It is all jolly good that Prince William, the Duke of Cambridge, became the first British royal to visit Israel since the end of the British Mandate in 1948.
Indeed, William visited with Prime Minister Benjamin Netanyahu, President Reuven Rivlin and stopped in at places of almost mandatory foreign-dignitary visitation such as Yad Vashem and the Kotel. And the prince also spent some time in Ramallah with the PA’s Mahmoud Abbas.
And yes, while most of Britain is interested in what is happening on the World Cup pitch in Russia, William hosted a kumbaya soccer game with Jewish and Arab children participants.
If only the Duke of Cambridge would pay special attention to what is happening to the Jewish people of his own nation, where reports show that anti-Semitic hate incidents have reached a record level. The Jewish community was targeted nearly four times daily in 2017, according to the Community Security Trust, a charity that keeps watch on anti-Semitism. The increase in one year from 2016 was reported to be 34 percent, which is the largest increase since 1984.
Conditions in the United Kingdom indicate a perfect storm for a rise in anti-Semitism with an increase of radical Islam, anti-Israel sentiment on the left and the nationalist rise of the extreme right. There is, according to the trust, an increase in harassment, especially at schools, on social media and even on the streets where men wearing yarmulkes seem to be targets for verbal abuse.

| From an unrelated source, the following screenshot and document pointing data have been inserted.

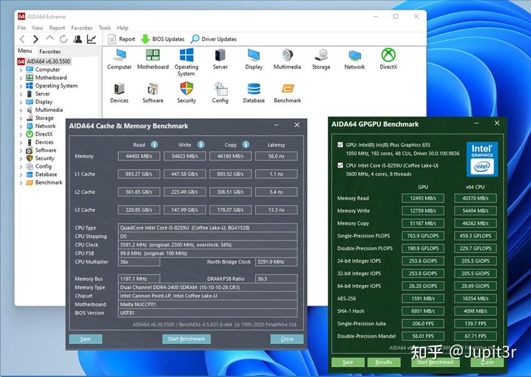Screen dimensions: 531x377
Task: Open the Security icon in the main panel
Action: tap(186, 91)
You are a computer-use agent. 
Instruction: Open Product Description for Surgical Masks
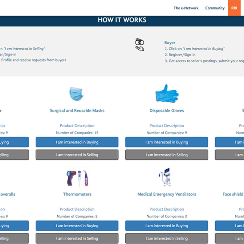click(x=77, y=126)
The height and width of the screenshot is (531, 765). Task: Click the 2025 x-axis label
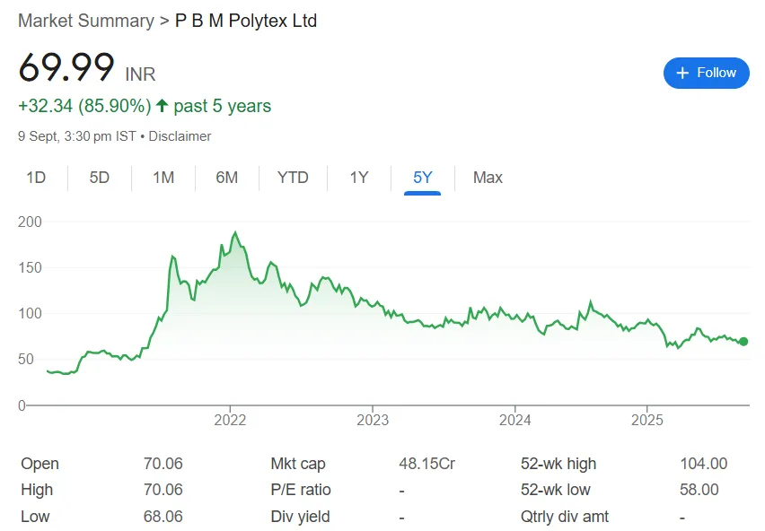point(646,420)
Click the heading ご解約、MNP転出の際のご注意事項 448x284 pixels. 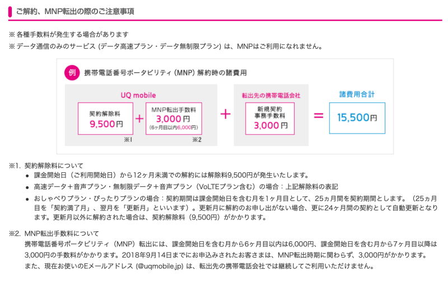pos(75,11)
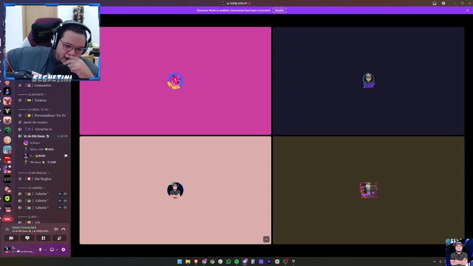Image resolution: width=473 pixels, height=266 pixels.
Task: Disconnect from the voice call
Action: click(x=63, y=229)
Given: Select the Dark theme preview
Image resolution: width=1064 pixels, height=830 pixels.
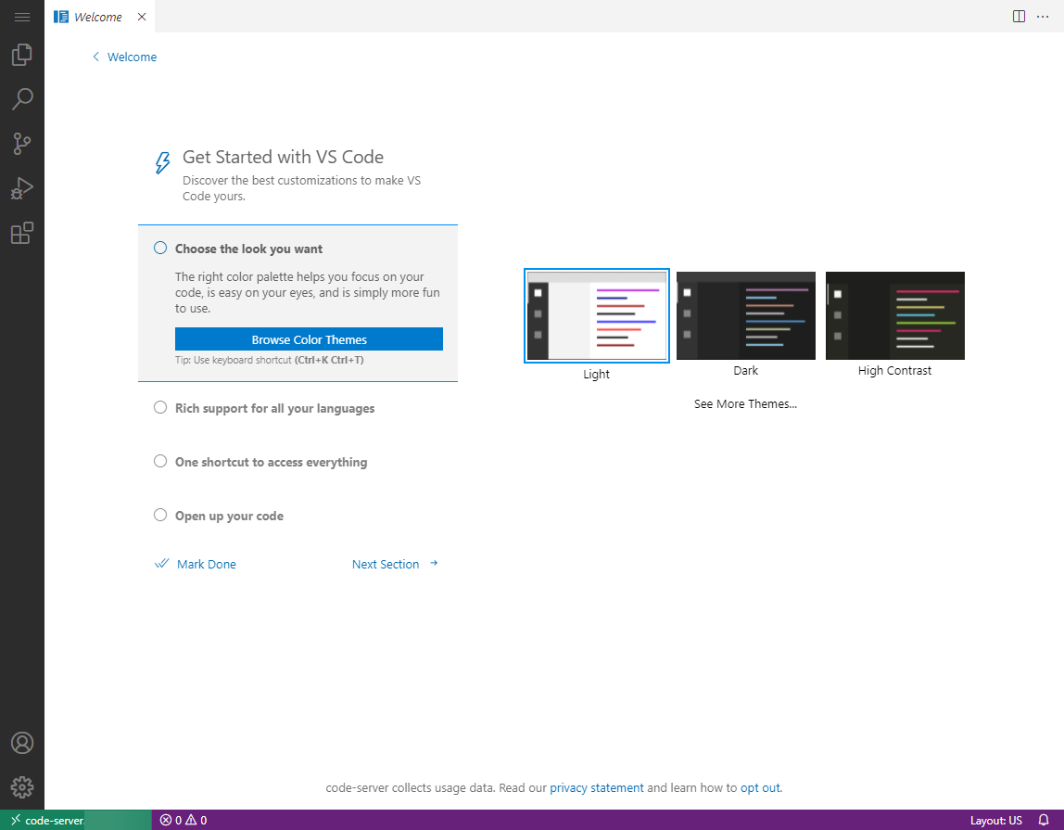Looking at the screenshot, I should coord(745,315).
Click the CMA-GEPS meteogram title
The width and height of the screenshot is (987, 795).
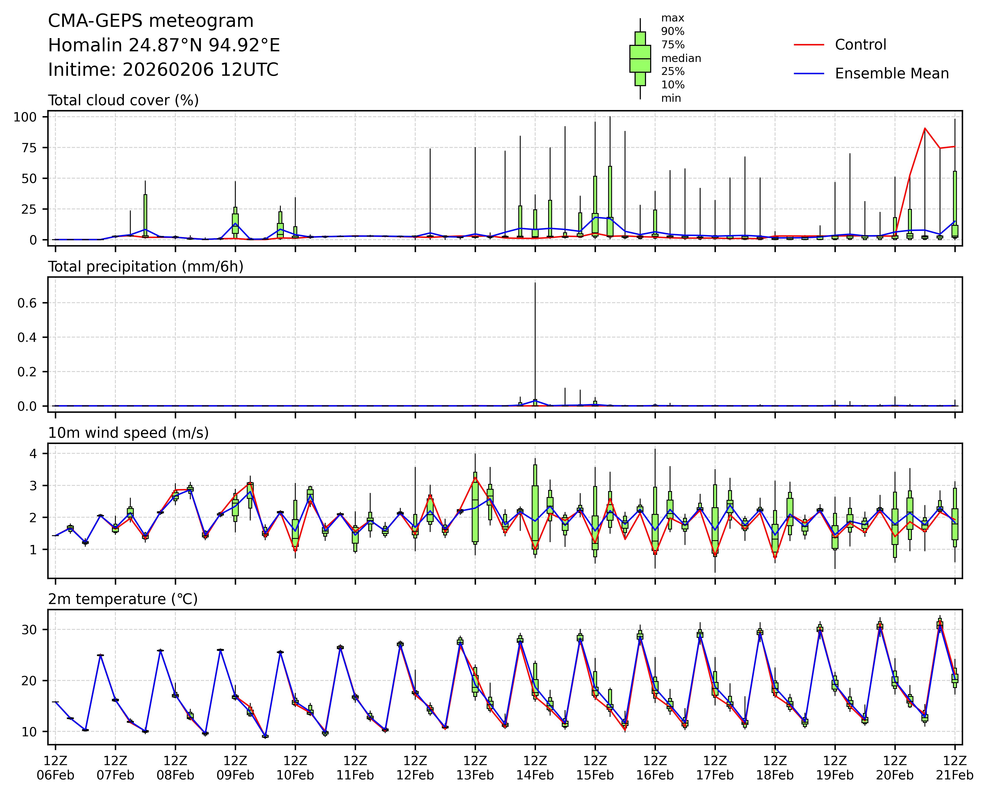[x=151, y=21]
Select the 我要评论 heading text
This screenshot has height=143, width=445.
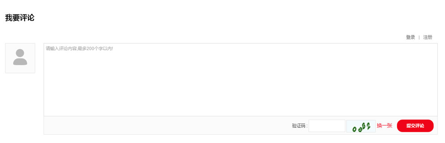click(20, 17)
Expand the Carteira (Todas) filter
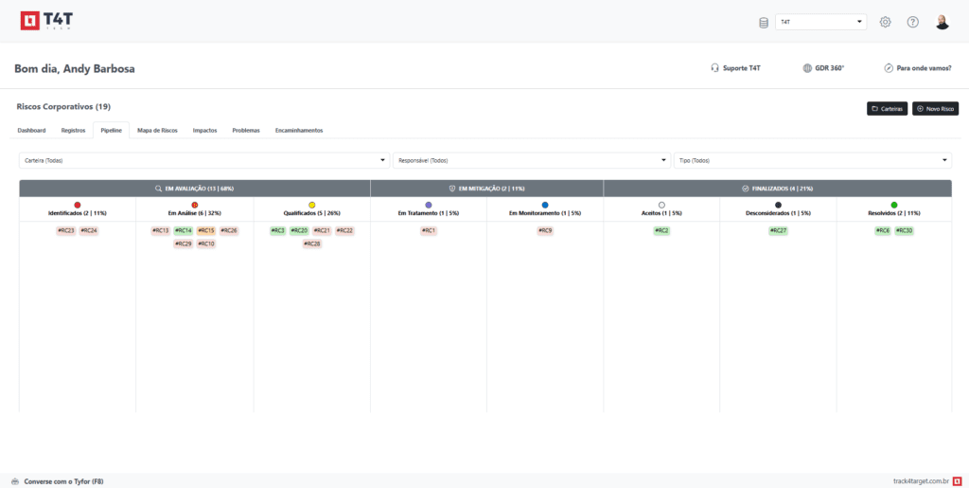The image size is (969, 488). click(203, 160)
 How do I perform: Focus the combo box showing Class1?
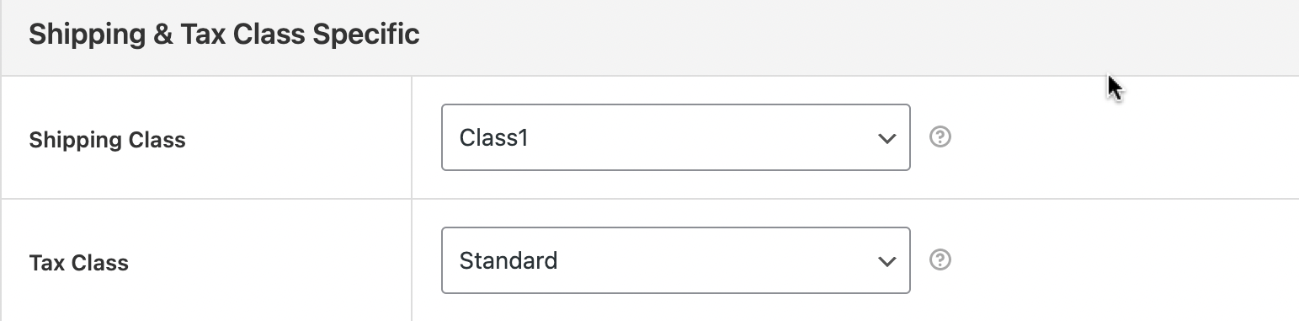[675, 137]
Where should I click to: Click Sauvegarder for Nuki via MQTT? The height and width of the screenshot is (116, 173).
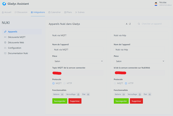[x=60, y=101]
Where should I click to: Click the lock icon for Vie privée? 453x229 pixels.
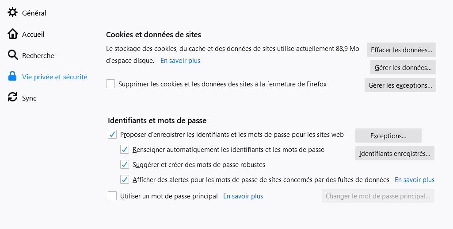click(x=13, y=77)
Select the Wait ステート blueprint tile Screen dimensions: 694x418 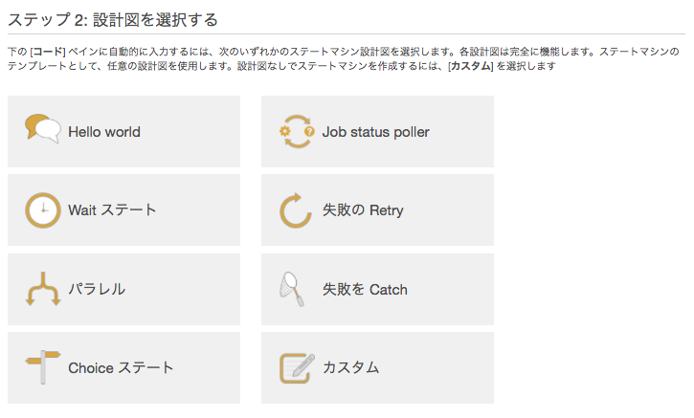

Also, the alleged recent anti-Semitic sentiment of the British Labour Party gives further empowerment to the rise in hatred toward Jews. Most of the anti-Semitic acts reported from last year and early this year happened in the greater London and Manchester areas, both the locations of the largest British Jewish communities.
The BBC was even positioned to find its political analyst Andrew Marr guilty of “breaching editorial guidelines” when he absurdly looked to compare the Syrian regime’s gassing of its own citizens to the Israeli-Palestinian conflict. Yes, the BBC acted correctly in its response to Marr, yet the mere fact that this well-known British commentator thought the environs for Israel-bashing was safe for further hatred doesn’t decrease the level of disturbance of his April 2018 comments.
So while we love to see royal visitation to Israel, we would rather that any prince or princess or queen, for that matter, use whatever power a figurehead has to move British society away from anti-Semitism.
The hatred that has seen an increase has been condemned by British government and police, but still there is a lag when it comes to actual prosecutions of acts of anti-Semitism. Prince William has seen for himself a working, successful Israeli society where ideas, faith and history have turned a small state over a relatively short time into a dynamic nation.
But Britain, yes, the same country that produced the Balfour Declaration in 1917, needs to see the trouble that is emerging from underground to the public streets. And Prince William, when he returns home, can help cauterize this festering wound of hatred toward Jews.
As much as we loved that you were in Israel, shaking hands and making the rounds, we need you to be an activist for civility and against bigotry on your own island.